Understand that if you are looking at small businesses, you will have to dig for much of the relevant information. Small business owners are not known for their record-keeping. You want to make sure you don’t overlook a “gem” of a business because you don’t or won’t take the time required to find the information you need to make an informed decision. Try to get an understanding of the real earning power of the business. Once you have found a business that interests you, learn as much as you can about that particular industry.

Negotiating the Deal

Understand, going into the deal, that your friendly banker will tell you his bank is interested in making small business loans; however, his “story” may change when it comes time to put his words into action.

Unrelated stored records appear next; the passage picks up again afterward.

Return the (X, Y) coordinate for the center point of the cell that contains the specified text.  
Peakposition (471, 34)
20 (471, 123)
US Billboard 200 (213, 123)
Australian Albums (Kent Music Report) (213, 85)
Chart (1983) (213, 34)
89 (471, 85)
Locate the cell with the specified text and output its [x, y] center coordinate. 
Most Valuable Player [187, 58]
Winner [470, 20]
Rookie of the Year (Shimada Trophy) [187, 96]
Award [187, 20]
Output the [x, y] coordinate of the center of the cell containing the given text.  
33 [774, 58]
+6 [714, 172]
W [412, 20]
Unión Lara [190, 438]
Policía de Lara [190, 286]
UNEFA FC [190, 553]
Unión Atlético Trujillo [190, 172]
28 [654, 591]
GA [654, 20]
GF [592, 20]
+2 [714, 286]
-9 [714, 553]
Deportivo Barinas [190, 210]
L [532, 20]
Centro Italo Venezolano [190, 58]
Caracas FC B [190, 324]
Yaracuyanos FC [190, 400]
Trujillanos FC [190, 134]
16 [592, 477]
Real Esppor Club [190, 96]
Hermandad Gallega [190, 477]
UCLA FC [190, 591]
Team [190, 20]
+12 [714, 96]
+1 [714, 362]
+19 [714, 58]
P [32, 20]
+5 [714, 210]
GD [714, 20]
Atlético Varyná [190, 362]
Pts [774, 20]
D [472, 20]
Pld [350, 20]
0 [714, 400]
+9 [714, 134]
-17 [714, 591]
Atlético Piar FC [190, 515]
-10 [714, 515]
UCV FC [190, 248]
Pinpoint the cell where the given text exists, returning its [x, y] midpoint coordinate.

It’s important to recognize that the seller finances the vast majority of small business transactions. If your credit is good, supply a copy of your credit report with the offer. The seller may be impressed enough to accept a lower-than-desired down payment.

Since you can’t expect the seller to cut both the down payment and the full price, decide which is more important to you. If you are attempting to buy the business with as little cash as possible, don’t try to substantially lower the full price. On the other hand, if cash is not a problem (this is very seldom the case), you can attempt to reduce the full price significantly. Make sure you can afford the debt structure – don’t obligate yourself to make payments to the seller that will not allow you to build the business and still provide a living for you and your family.

Furthermore, don’t try to push the seller to the wall. You want to have a good relationship with him or her. The seller will be teaching you the business and acting as a consultant, at least for a while. Negotiate on areas that are important to you, but don’t waste time negotiating over details that aren’t really key. Many sales fall apart because either the buyer or the seller becomes stubborn, usually over some minor detail, and refuses to bend.

Due Diligence

The responsibility of investigating the business belongs to the buyer. Don’t depend on anyone else to do the work for you. You are the one who will be working in the business and must ultimately take responsibility for the decision to buy it. There is not much point in undertaking due diligence until and unless you and the seller have reached at least a tentative agreement on price and terms. Also, there usually isn’t a reason to bring in your outside advisors (accountants, attorneys, bankers, etc.), if you are using them until you reach the due diligence stage. This is another part of the “leap of faith” necessary to achieve business ownership. Responsible outside professionals normally won’t tell you that you should or should not buy a particular business, nor should you expect them to. You will want to get your own answers – an important step for anyone serious about entering the world of independent business ownership.